Hours after Vancouver Olympic Games Executive Director John Furlong described Canadian organizers as "broken-hearted," he told the assembled Olympic athletes to "carry [Kumaritashvili's] Olympic dream on your shoulders and compete with his spirit in your hearts." After a moment of silence, the Olympic and Canadian flags were lowered to half mast.

At the end of the night, two Olympic cauldrons were lit; one that emerged from the floor of the arena and a second in nearby Coal Harbour. Canadian hockey legend Wayne Gretzky was the last of five Canadian sport stars to carry the flame; the giant indoor cauldron was jointly lit.

Canadian gold medalist Rick Hansen had carried the torch into the arena, passing the flame to double Olympic champion speedskater Catriona LeMay Doan. She touched a torch held by NBA star Steve Nash, who lit a torch carried by ski racer Nancy Greene. She passed off to Gretzky, who received a huge ovation.

Despite the sensitivity from organizers, sliding athletes began to lay blame for the Georgian's death on the controversial decision of Canadian sport officials to restrict foreign athletes from extensive access to the notoriously difficult two-year-old track on which Kumaritashvili lost control of his sled. U.S. bobsled world champion Steven Holcomb unleashed his frustration before Team USA paraded in wearing navy jackets and white pants, blaming the lack of training opportunities for the tragedy.
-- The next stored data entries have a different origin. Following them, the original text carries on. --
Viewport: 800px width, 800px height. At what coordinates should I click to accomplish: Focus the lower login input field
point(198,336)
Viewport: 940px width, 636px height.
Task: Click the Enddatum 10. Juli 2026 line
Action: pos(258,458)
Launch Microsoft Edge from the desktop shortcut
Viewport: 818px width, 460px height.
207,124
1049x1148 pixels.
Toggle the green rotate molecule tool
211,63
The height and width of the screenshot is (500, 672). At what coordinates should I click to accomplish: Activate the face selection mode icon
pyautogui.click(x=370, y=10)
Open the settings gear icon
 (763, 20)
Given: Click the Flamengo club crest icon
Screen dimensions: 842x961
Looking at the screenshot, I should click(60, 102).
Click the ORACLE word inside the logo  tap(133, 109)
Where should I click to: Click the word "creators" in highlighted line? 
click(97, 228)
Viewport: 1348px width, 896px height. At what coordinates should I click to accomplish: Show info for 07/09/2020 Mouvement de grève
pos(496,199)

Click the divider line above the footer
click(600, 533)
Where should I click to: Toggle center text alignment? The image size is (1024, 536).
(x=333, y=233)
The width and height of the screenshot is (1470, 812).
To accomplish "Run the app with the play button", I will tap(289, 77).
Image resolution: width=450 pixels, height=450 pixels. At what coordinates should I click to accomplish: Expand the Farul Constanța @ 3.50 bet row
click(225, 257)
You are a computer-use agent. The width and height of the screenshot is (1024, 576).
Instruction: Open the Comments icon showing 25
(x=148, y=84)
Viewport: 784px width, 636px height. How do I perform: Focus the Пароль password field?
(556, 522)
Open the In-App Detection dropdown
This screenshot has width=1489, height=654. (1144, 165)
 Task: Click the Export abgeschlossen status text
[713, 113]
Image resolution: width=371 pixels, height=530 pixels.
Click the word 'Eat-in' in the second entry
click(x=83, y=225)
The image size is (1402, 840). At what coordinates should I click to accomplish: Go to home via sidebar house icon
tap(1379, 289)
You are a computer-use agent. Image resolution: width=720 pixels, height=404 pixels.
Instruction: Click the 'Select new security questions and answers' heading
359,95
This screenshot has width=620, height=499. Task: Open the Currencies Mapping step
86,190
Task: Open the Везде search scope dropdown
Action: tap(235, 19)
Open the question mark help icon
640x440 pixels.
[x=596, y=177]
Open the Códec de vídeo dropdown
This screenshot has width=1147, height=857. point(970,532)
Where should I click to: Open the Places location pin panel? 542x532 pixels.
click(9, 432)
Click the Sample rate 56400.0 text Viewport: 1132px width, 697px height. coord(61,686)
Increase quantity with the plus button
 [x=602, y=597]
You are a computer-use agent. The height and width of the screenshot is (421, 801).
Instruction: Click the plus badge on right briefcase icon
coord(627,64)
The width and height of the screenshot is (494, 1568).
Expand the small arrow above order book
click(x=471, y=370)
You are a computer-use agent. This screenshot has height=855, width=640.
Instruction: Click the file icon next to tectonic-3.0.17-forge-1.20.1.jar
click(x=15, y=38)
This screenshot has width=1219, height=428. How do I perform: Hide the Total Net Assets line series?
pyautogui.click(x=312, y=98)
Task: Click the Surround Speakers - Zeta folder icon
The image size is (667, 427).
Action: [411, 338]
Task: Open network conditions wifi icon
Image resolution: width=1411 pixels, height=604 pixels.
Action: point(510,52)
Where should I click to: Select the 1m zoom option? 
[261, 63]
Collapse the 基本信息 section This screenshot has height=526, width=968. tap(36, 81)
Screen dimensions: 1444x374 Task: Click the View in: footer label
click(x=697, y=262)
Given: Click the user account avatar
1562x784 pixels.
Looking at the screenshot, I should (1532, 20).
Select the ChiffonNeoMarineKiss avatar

"The track is difficult as it is, the speeds are higher than any other track in the world and there's nowhere to train for that," Holcomb said. "And while they're letting Canadians on to train as much as they want, you have smaller nations that have never been down before. It's kind of unfair, and now it's a tragedy. This could have been avoided.

"It's not like it's [just] the little guys crashing, it's the big dogs . . . It's a challenge for everybody . . . and now we have Olympic ice, which is going to be faster than ever. It makes it harder, and little mistakes become big mistakes, and big mistakes end in tragedy."

Added Holcomb: "I didn't know him personally, but we're all brothers, all sisters in this sport, in the sliding sports, so we lost a family member today. It's definitely overwhelming, a roller-coaster of emotions. I don't know how to react."

The International Olympic Committee announced in a statement released minutes after the ceremony's start that the Coroners Service of British Columbia and the RCMP would lead the investigation into Kumaritashvili's death, with Federation International de Luge undertaking a secondary investigation.

The Georgian's death was the most rattling of what have been a host of difficult issues the Canadians have faced this week. Friday's women's downhill training was canceled again at Whistler, pushing the start of the women's combined -- which would have been a marquee event for NBC's weekend telecast with U.S. star Lindsey Vonn in it -- until Monday at the earliest. It is unclear whether the men's downhill, which will feature controversial U.S. star Bode Miller, will go off as scheduled Saturday morning.

Earlier in the week, organizers trucked and flew in thousands of cubic meters of snow to Cypress Mountain, the site of the freestyle skiing and snowboarding events, because of a historic lack of snowfall in the region. Vancouver experienced the warmest January since record-keeping began in 1937.

But officials hope the start of the Games will bring about a major mood shift.

Canada spent more than $110 million on its "Own the Podium" program, and another $552 million to build venues throughout the Vancouver and Whistler region. An additional $1.5 billion was allocated to run the Games.

All of that will surely seem worth it if Canada, which paraded in his red coats and scarves to a deafening ovation, can win the medal table as hoped.

"These Games are ours," said Marcel Aubut, president elect of the Canadian Olympic Committee, earlier this week. "We're going to own the podium."